THE EXERCISE:
Pull out every line in the entries below that contains the word "dimensions", copying each one unchanged.

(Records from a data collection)
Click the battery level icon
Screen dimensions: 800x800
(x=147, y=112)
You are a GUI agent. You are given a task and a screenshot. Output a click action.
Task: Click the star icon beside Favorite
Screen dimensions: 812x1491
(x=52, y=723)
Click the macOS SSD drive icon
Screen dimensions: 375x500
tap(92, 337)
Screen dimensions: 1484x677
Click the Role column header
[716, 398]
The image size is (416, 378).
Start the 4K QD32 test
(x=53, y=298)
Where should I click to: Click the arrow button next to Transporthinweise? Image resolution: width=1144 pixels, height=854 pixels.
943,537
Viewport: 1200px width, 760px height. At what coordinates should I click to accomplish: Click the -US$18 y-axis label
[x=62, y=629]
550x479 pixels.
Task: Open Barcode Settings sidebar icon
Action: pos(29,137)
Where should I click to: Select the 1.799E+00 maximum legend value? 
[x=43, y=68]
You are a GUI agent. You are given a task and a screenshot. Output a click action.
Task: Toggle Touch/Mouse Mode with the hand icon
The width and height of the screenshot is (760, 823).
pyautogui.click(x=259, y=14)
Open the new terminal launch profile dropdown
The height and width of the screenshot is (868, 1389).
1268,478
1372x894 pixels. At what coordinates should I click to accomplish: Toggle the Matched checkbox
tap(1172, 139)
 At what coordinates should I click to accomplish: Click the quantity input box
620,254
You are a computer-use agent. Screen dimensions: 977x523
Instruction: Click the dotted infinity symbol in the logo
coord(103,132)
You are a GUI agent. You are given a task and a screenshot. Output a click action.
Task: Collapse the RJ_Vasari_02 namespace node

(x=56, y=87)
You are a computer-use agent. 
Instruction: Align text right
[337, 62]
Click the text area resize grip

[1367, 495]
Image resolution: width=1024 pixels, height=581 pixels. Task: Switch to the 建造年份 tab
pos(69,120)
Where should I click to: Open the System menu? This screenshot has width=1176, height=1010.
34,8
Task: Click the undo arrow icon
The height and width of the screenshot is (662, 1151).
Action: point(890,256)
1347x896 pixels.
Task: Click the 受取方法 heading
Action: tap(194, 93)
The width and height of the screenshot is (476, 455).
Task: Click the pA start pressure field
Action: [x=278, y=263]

ANSWER TO THIS EXERCISE:
Screen dimensions: 800x800
Screen dimensions: 812x1491
Screen dimensions: 375x500
Screen dimensions: 1484x677
You are a computer-use agent. Screen dimensions: 977x523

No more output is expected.